Extrait de page ->
■ ■ ■ ■ ■ ■ ■

Tactique

Pep Guardiola : Entre amour et désamour

Adulé par certains, vivement critiqué par d’autres, Pep Guardiola ne laisse personne indifférent. Parti à la conquête de la Premier League il y a trois ans maintenant, il a mis tout le monde d’accord en remportant deux titres de champion d’Angleterre consécutifs, malgré une concurrence des plus féroces. Et pourtant, le technicien catalan suscite toujours autant d’interrogations, et son travail est systématiquement remis en cause. Zoom sur l’un des entraîneurs le plus populaire de sa génération.

Identité de jeu et progression des joueurs

S’il y a bien une chose que Pep Guardiola a systématiquement réussi, c’est imprimer sa vision du football aux équipes qu’il a entraînées. Un football offensif, spectaculaire, reposant sur des longues phases de possession afin de trouver le bon décalage, au bon moment. Un style de jeu auquel on a pas tardé à donner un petit surnom : le tiki-taka. De quoi agacer le concerné qui rejette avec véhémence cette appellation, qui n’a d’après lui rien à voir avec son style de jeu.

■ ■ ■ ■ ■ ■ ■

Données affichées ->
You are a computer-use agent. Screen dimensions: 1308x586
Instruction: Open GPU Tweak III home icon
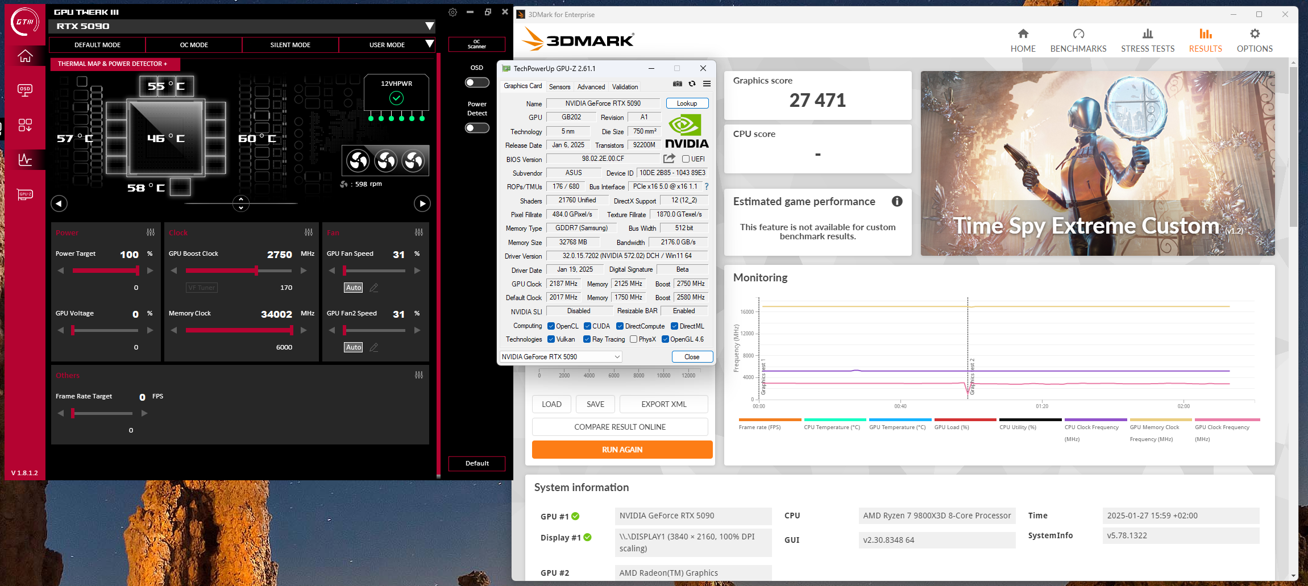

■ ■ ■ ■ ■ ■ ■

Reprenez l'article sur Pep Guardiola juste après sa dernière phrase et prolongez-le dans le même style.

En effet, par définition, tiki-taka renvoie à un style de jeu basé sur une possession sans but précis. Or, dans l’esprit de Guardiola, le jeu de possesion de son équipe a un objectif particulier : marquer. Cela ne l’avait pas empêché, lors d’une rencontre de Ligue des Champions disputée face à Arsenal alors qu’il entraînait le Bayern Munich (2014), de dire à ses joueurs :

 

Pour une fois, je veux que vous fassiez exactement ce que je déteste le plus, ce que je vous ai dit être de la merde. Du tiki-taka. Je suis désolé, mais aujourd’hui, je veux que vous fassiez exactement cela, juste pour un moment. Passez le ballon sans but. Passez le ballon juste pour passer le ballon. Vous allez vous ennuyer et vous aurez l’impression que c’est un exercice inutile, mais il y a une raison. Nous voulons garder la balle et ennuyer Arsenal à mourir, les empêcher de nous prendre la balle. Ils finiront par se rendre compte que tout leur pressing est inutile parce qu’ils ne seront jamais à portée du ballon. Vous n’aurez pas besoin de moi pour vous dire quand passer à autre chose. Au bout de dix minutes, quand vous pourrez voir qu’ils sont à court d’essence, qu’ils s’ennuient et qu’ils perdent espoir, quand vous verrez qu’ils ne chassent plus la balle avec autant d’agressivité, messieurs, c’est à ce moment-là que je veux que vous commenciez le véritable match. C’est à ce moment-là que nous arrêtons le tiki-taka et commençons à jouer notre football.”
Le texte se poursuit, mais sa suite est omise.